A 1958 memo showed the company's position on mandatory
labelling: The company would "comply with the minimum and not
give any unnecessary information which could very well damage our
sales position."
Six years later, responding to new labelling
requirements, a memo urged a "very minimum precautionary statement."
By 1970, Monsanto was bunkered down, trying to fight
off growing fears about PCBs and protect its profits of $22 million
(U.S.) in worldwide sales.
"We can't afford to lose one dollar of
business," a 1970 company memo stated. "Our attitude in
discussing this subject with our customers will be the deciding
factor in our success or failure in retaining all our present business."
A memo sent in 1976, four years after Monsanto ceased
producing PCBs and was worried about legal liability, shows the
company had turned to a strategy of denial. "Avoid any comments
that suggest liability; avoid any medical questions if possible; do
not offer information," the memo states. "If a question
comes up, say our development work was shelved."
Unlike the $500 million PCB-dredging operation that
the EPA ordered General Electric to provide for New York's Hudson
River or even the true story of California's Pacific Gas and
Electric, on which the Brockovich movie was based Monsanto
likely has evaded a large-scale cleanup order. And that's due, at
least in part, to Alabama's lax attitude on environmental matters.
In the last decade, while state environmental
agencies' budgets across the U.S. increased by an average of 140 per
cent, Alabama's environmental budget was cut back.

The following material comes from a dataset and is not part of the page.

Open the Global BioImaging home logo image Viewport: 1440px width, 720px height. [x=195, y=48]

Meanwhile, city officials in Anniston have long
favoured a pro-business attitude in order to create much-needed jobs.
Even today, they continue to play down the area's toxic problems.
"To me, the real story here is that Alabama has
such weak environmental laws and they've always sacrificed them for
job creation," says west Anniston resident Keith Howland, a
Chicago native who came here 14 years ago with his Alabama bride.
"The local chamber of commerce and local
government have done a very good job of minimizing this because it's
bad for business. ... It's the `good old boys' syndrome that has
become so obvious to me living here since 1988.
"These guys just keep covering each other's butts
all the time. It's dirty government and bad business. We're 70 years
behind the times in terms of government and environmental policy."
Cheryl Smith just looks sad about it all as she stands
outside her mother's house, two doors down from Mims' on McDanial St.
and next to one of many abandoned, ransacked houses that have become
garbage dumps of tin cans and animal feces.
Smith agrees that the money her mother, and Mims,
accepted in last spring's settlement seemed like a lot at the time.
But now, she says, "I'm not satisfied at all.
Personally, I think Monsanto pulled a fast one on us. There was a lot
of double-talk done.
"Myself, I'm not familiar with how the legal
system works, but I think we could have gotten compensated more than
we did. Especially as seeing that we know more information now as far
as contamination goes."
Smith's family has a history of asthma, cancer,
arthritis, kidney and liver disease.
"I think personally there was a lot of stuff that
we weren't aware of," she says. "I feel we were shortchanged."
At the Kelley-Steadman American Legion hall, Post 312,
in west Anniston, one of the few enterprises still operating in the
neighbourhood, Harold and two of his buddies are sitting at the bar,
sipping on half-pint bottles of Jack Daniels bourbon and cans of malt liquor.
Harold, whose parents both died of cancer, has lived
in west Anniston his entire life, except for his stint in the U.S.
Marines, when he spent eight months fighting in Vietnam.
He doesn't want his last name used because he's
working with a lawyer on a future group lawsuit against Monsanto.
"Sometimes," Harold says, staring blankly
into his drink, "I think nothing has happened to solve all of
this, because what you have here is a poor black neighbourhood.
"You could call it politics. If this keeps
dragging on, most of the people in this neighbourhood will be dead
before anything happens to clean this mess up."